▶ **YOUR OBJECTIVE**: Output each line exactly as written, from the first line of the records to the line bearing "[VL, till startsida] (425, 35)", inclusive, while leaving every picture out.

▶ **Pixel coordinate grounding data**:
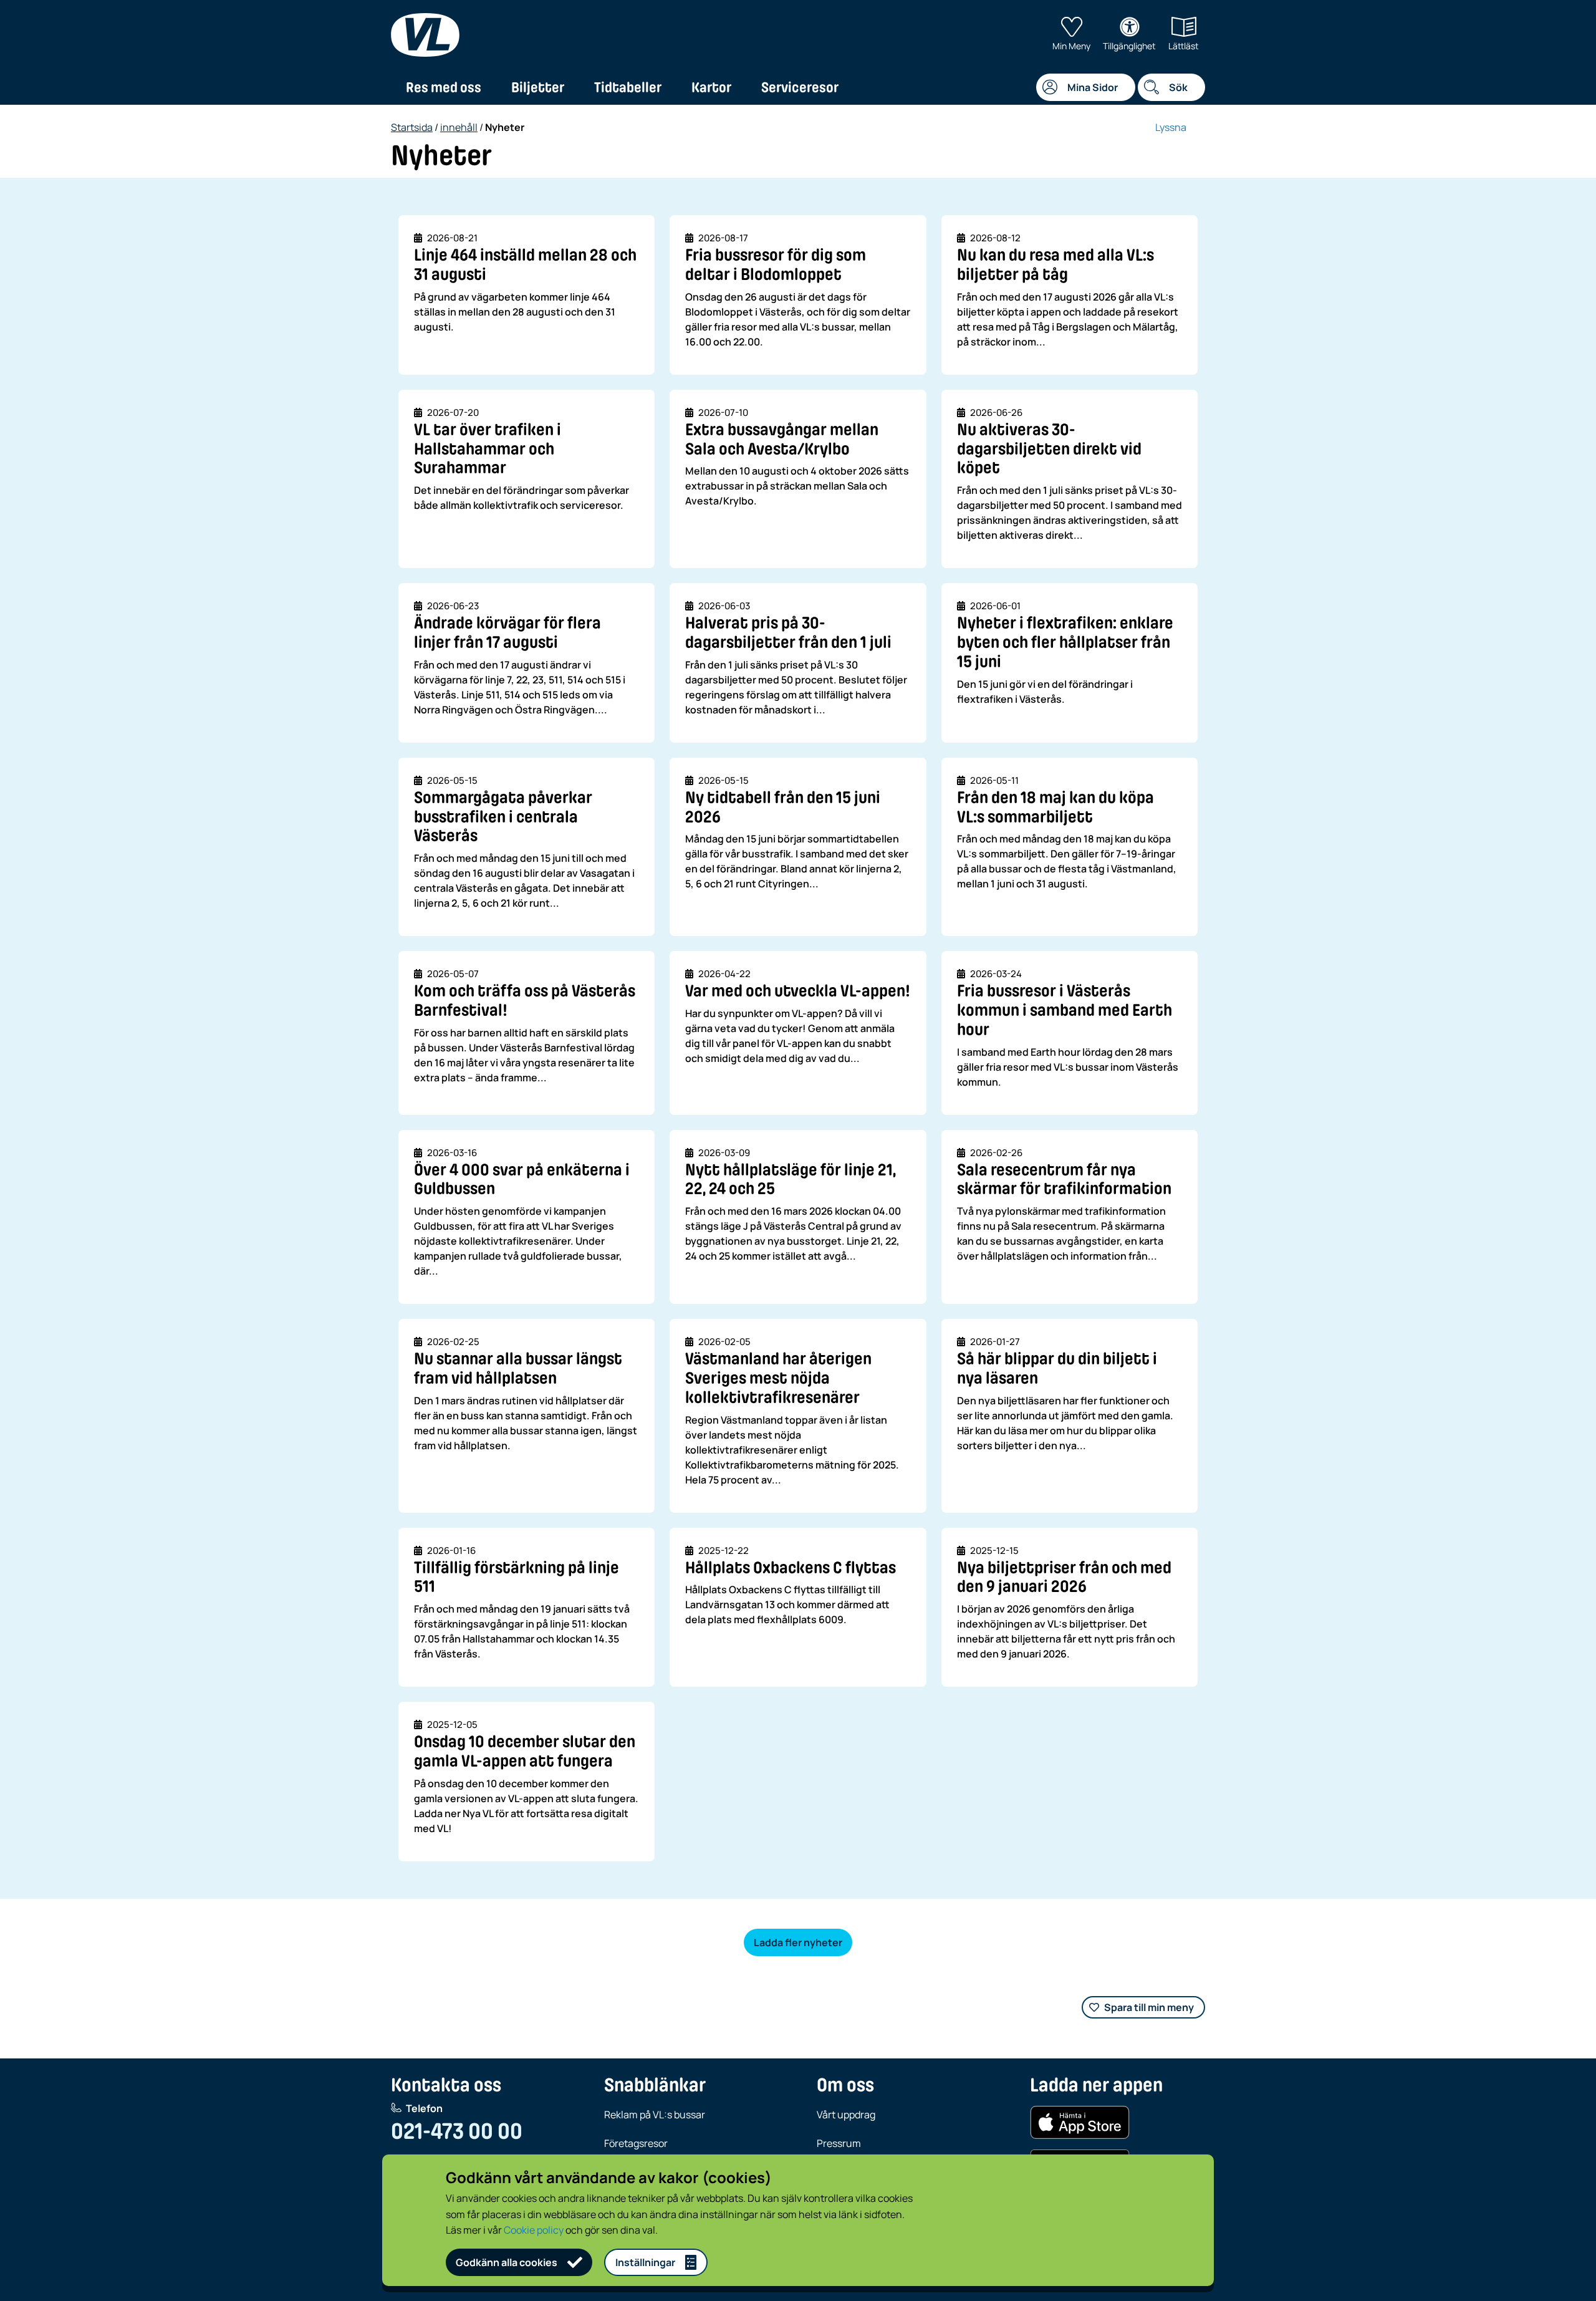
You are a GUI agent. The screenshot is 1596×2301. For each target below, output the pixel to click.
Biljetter (537, 87)
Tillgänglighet (1129, 46)
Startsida (412, 127)
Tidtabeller (627, 87)
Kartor (711, 87)
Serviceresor (800, 87)
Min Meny (1071, 46)
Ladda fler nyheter (798, 1942)
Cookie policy (534, 2230)
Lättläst (1183, 46)
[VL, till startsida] (425, 35)
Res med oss (443, 87)
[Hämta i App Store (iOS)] (1080, 2122)
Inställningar (645, 2262)
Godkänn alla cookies (506, 2262)
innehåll (459, 127)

▶ **ANSWER SECTION**:
You are a GUI agent. The screenshot is 1596×2301. For each target below, output the pixel to click.
Biljetter (537, 87)
Tillgänglighet (1129, 46)
Startsida (412, 127)
Tidtabeller (627, 87)
Kartor (711, 87)
Serviceresor (800, 87)
Min Meny (1071, 46)
Ladda fler nyheter (798, 1942)
Cookie policy (534, 2230)
Lättläst (1183, 46)
[VL, till startsida] (425, 35)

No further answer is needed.